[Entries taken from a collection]

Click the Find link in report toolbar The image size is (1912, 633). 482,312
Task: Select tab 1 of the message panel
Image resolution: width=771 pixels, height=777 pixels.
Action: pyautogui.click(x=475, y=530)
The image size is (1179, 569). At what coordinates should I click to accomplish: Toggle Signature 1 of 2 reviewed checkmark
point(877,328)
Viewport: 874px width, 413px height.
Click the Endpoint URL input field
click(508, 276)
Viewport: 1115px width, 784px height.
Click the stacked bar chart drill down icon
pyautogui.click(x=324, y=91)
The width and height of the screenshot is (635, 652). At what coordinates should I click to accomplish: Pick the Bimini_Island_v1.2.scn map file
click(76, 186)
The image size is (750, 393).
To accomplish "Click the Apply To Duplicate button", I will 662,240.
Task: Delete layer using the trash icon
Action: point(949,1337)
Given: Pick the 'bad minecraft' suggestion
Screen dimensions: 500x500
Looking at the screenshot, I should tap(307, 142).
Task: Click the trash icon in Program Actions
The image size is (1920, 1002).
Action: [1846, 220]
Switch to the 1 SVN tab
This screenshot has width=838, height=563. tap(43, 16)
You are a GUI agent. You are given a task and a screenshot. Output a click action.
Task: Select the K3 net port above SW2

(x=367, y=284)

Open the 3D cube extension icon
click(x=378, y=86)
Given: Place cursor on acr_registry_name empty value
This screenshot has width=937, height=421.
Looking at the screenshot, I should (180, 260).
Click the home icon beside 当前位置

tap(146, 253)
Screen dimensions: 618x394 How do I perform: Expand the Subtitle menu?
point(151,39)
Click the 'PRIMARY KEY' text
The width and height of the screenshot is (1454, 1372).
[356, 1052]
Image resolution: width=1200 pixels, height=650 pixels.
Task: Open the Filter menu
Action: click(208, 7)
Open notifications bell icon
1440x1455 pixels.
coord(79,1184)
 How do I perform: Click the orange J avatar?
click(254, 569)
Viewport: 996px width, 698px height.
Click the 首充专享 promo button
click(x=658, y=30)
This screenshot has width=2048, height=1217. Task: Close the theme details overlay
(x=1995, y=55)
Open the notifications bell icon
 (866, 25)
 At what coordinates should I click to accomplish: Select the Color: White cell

[Exercise description] Retype the data in full, and keep every line identical to the original.

[Finished task]
Click the Find link in report toolbar The image size is (1912, 633). 482,312
Task: Select tab 1 of the message panel
Image resolution: width=771 pixels, height=777 pixels.
Action: pyautogui.click(x=475, y=530)
The image size is (1179, 569). At what coordinates should I click to accomplish: Toggle Signature 1 of 2 reviewed checkmark
point(877,328)
Viewport: 874px width, 413px height.
Click the Endpoint URL input field
click(508, 276)
Viewport: 1115px width, 784px height.
Click the stacked bar chart drill down icon
pyautogui.click(x=324, y=91)
The width and height of the screenshot is (635, 652). At what coordinates should I click to accomplish: Pick the Bimini_Island_v1.2.scn map file
click(76, 186)
The image size is (750, 393).
To accomplish "Click the Apply To Duplicate button", I will 662,240.
Task: Delete layer using the trash icon
Action: point(949,1337)
Given: Pick the 'bad minecraft' suggestion
Screen dimensions: 500x500
Looking at the screenshot, I should tap(307, 142).
Task: Click the trash icon in Program Actions
The image size is (1920, 1002).
Action: [1846, 220]
Switch to the 1 SVN tab
This screenshot has width=838, height=563. tap(43, 16)
You are a GUI agent. You are given a task and a screenshot. Output a click action.
Task: Select the K3 net port above SW2

(x=367, y=284)

Open the 3D cube extension icon
click(x=378, y=86)
Given: Place cursor on acr_registry_name empty value
This screenshot has width=937, height=421.
Looking at the screenshot, I should (180, 260).
Click the home icon beside 当前位置

tap(146, 253)
Screen dimensions: 618x394 How do I perform: Expand the Subtitle menu?
point(151,39)
Click the 'PRIMARY KEY' text
The width and height of the screenshot is (1454, 1372).
[356, 1052]
Image resolution: width=1200 pixels, height=650 pixels.
Task: Open the Filter menu
Action: click(208, 7)
Open notifications bell icon
1440x1455 pixels.
coord(79,1184)
 How do I perform: Click the orange J avatar?
click(254, 569)
Viewport: 996px width, 698px height.
Click the 首充专享 promo button
click(x=658, y=30)
This screenshot has width=2048, height=1217. Task: Close the theme details overlay
(x=1995, y=55)
Open the notifications bell icon
 (866, 25)
 At what coordinates should I click to accomplish: Select the Color: White cell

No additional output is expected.